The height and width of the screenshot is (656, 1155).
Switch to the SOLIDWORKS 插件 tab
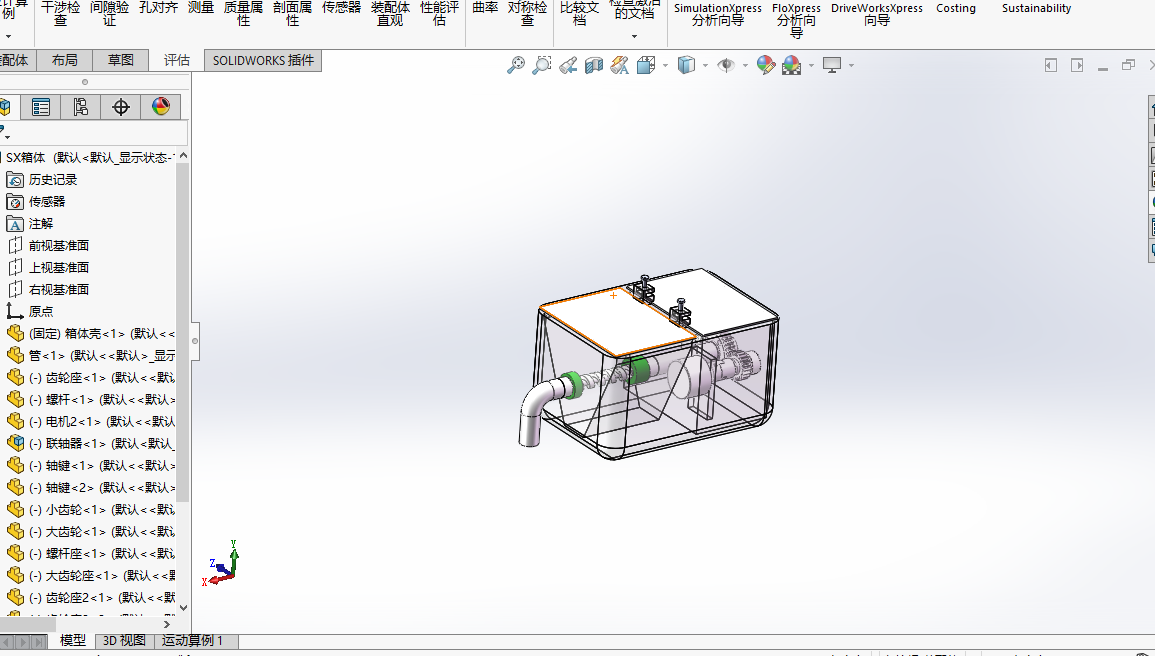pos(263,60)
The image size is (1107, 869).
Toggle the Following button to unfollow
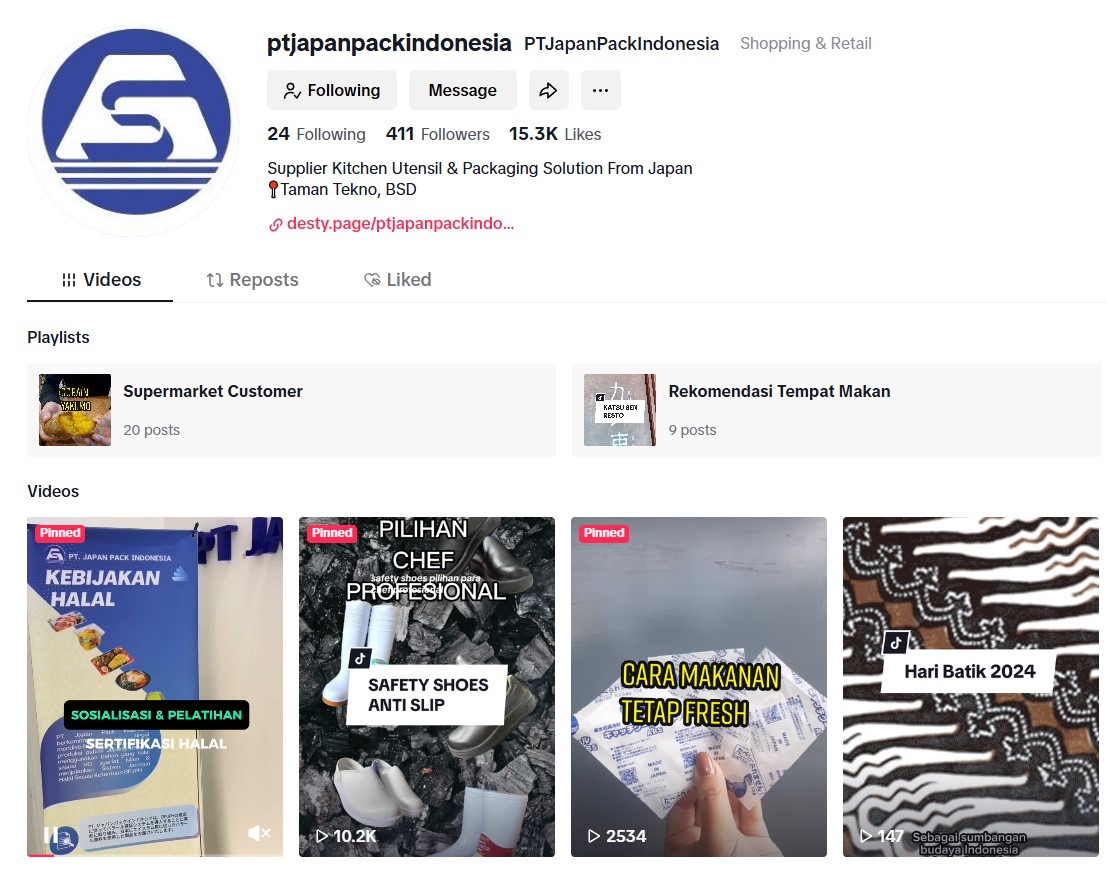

:::::

__Requirement__. In the records above, find the line that contains "Switch to the SOLIDWORKS 插件 tab", then write it out along with every line after it, exactly, through the last one. Leave the pictures out.

__Answer to this task__.
Switch to the SOLIDWORKS 插件 tab
pos(263,60)
The image size is (1107, 869).
Toggle the Following button to unfollow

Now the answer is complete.